On the fourth of July, 1827, the Ohio canal was opened to lock seventeen, near Akron, and the canal commissioners, prominent among whom was his friend Alfred Kelley, were in need of a scrupulously honest man, and a good clerk, for the purpose of collecting tolls. They found all the necessary qualifications of integrity, assiduity, and accuracy in Mr. Beardsley, who was therefore appointed, the day not having arrived when qualification for office should be the last of recommendations. The collectorship may be said to have been Mr. Beardsley's profession. He spent in the office most of the period of active life, in twenty-three years, undisturbed by the changes of administration. To our ears this may sound incredible.

Mr. Beardsley's salary was at first three hundred dollars per annum, increasing to twelve hundred before the close of his services. He collected the sum of one million, three hundred and ninety-eight thousand, six hundred and forty-two dollars and sixty-eight cents. His accounts were models of nicety as well as accuracy, errors and discrepancies being equally unknown.

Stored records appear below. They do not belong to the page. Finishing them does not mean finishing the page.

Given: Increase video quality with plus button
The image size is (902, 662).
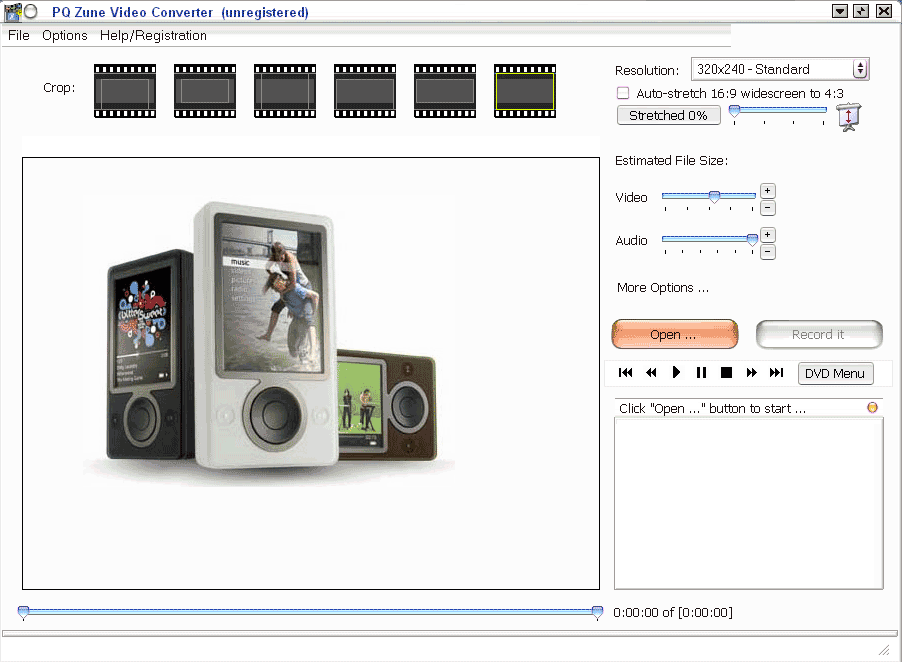Looking at the screenshot, I should [767, 190].
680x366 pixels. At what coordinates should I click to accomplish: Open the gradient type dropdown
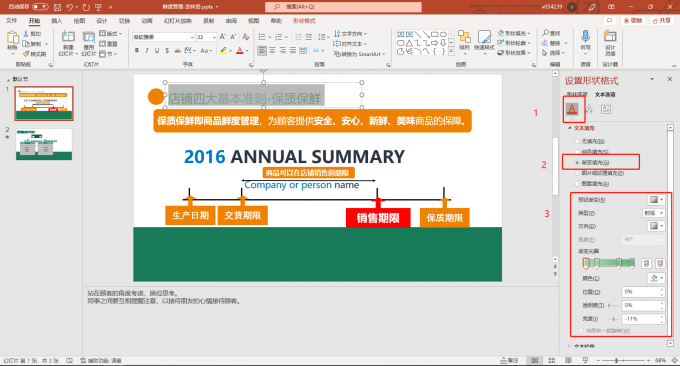(x=653, y=213)
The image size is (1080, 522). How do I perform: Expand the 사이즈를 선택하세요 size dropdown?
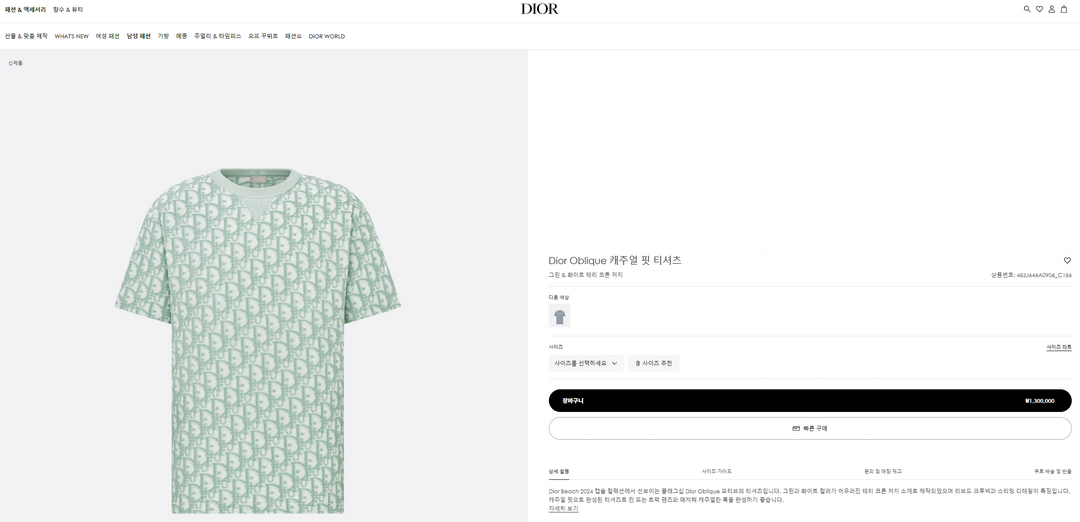coord(586,363)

Being a gentleman of simple tastes and habits, with few wants, he has acquired a comfortable competence, without acquiring a thirst for gold, and without withholding his substance from charitable and public purposes. He is highly esteemed by all who know him, for a life-long consistency of character, and sterling qualities as a man and a friend. The writer occasionally sees him on our crowded streets, although quite feeble, with a mind perfectly serene, and well aware that his race is almost run. His record is worthy of emulation.

Thomas Augustus Walton.

When the genial countenance and kindly voice of T. A. Walton were missed from the customary gatherings of the river merchants, it was felt that something had been lost which not even a lucky speculation, or a good run of trade, could not restore. When the news of his sudden death, whilst on a foreign tour for the restoration of his health, was received, there was genuine sorrow among his old business associates, and poignant grief with many who had learned to look on him not merely as a successful merchant, but as a man of tender heart and open hand when suffering and distress appealed to him for sympathy and aid.

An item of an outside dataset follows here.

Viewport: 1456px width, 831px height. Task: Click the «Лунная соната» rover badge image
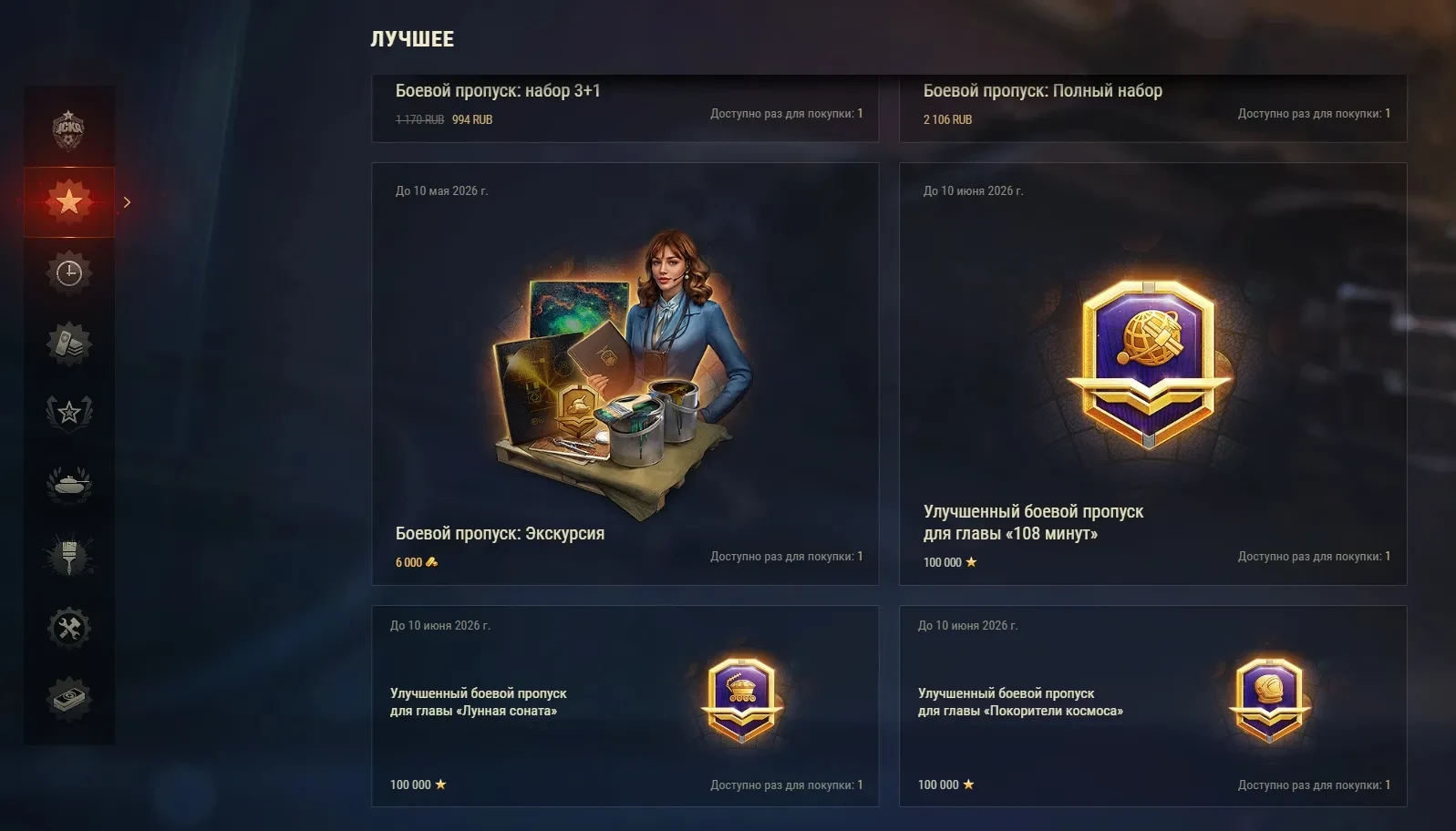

Mr. Walton was born in London, and to the last he looked with affection to the city of his birth. His education was gained at the City of London School. After leaving school he was brought up to mercantile pursuits, and in 1830, concluding that there was a better opening in that line in America, he came to this country, bringing with him a considerable amount of money. For a few years he remained in New York, loaning his capital, for which he always found ready customers, but unfortunately they were not all as ready to pay as to borrow. He lost large sums, and was driven to the conclusion that for a man of his openness of character and confiding honesty, New York was an unprofitable location. The representations of a friend, combined with dissatisfaction with his experience in the commercial metropolis, determined him to seek his fortune in the West. Evansburg, Ohio, had been represented to him as a desirable place in which to live, a thriving business point, and adjacent to good hunting ground. This combination of attractions determined him, and he set out for Evansburg with what remained of his capital.

But the attractions of Evansburg soon wearied him. Neither his social, commercial, nor sportsmanlike hopes were fulfilled by the facts, and Mr. Walton speedily turned his back on the place of so much promise and so little realization. Cleveland was the rising place of the West, and to Cleveland he came, and established himself, as was the custom with new comers of a commercial turn, in the produce and commission trade. Following the old maxim, he stuck to his business and his business stuck to him. The old frame warehouse in front of which he hung out his sign in 1838, was occupied by him for twenty-five years, until January, 1863, when he retired from active business and was succeeded in the same building by his nephew, Thomas Walton, who still retains the business and the old location.

Mr. Walton's nice sense of honor commended him to a large circle of customers in the interior and in Michigan, whilst nearly all the Canadian business with Cleveland passed through his hands. His Canadian customers relied implicitly on his word, and the fact that he always retained his old friends, and received constant accessions of new, sufficiently proved that their confidence was not misplaced.

In the Spring of 1863, soon after his retirement from business, he went to England with the intention of staying a year or two and then returning to enjoy the remainder of his life in ease in this country. Whilst in England he paid a visit to some friends in Southampton, and whilst taking a bath in a movable bathing-house on the beach, probably was seized with cramp and suffocated by water getting into his lungs. The news of his death caused a painful shock in business, social, and religious circles, where he had been so well known and so highly esteemed.

For a long term of years Mr. Walton was the presiding officer of the St. George's Society of Cleveland, and that benevolent institution owed its usefulness in great measure to his indefatigable zeal in the cause, and to his unstinted liberality. To the distressed of any nation he never turned a deaf ear, but to the needy and suffering of his native country he was ever liberal, and accompanied his unostentatious charities with kind words and manifestations of sincere interest that were frequently as beneficial to the recipient as the money itself. He was also a valued member of the Masonic Order.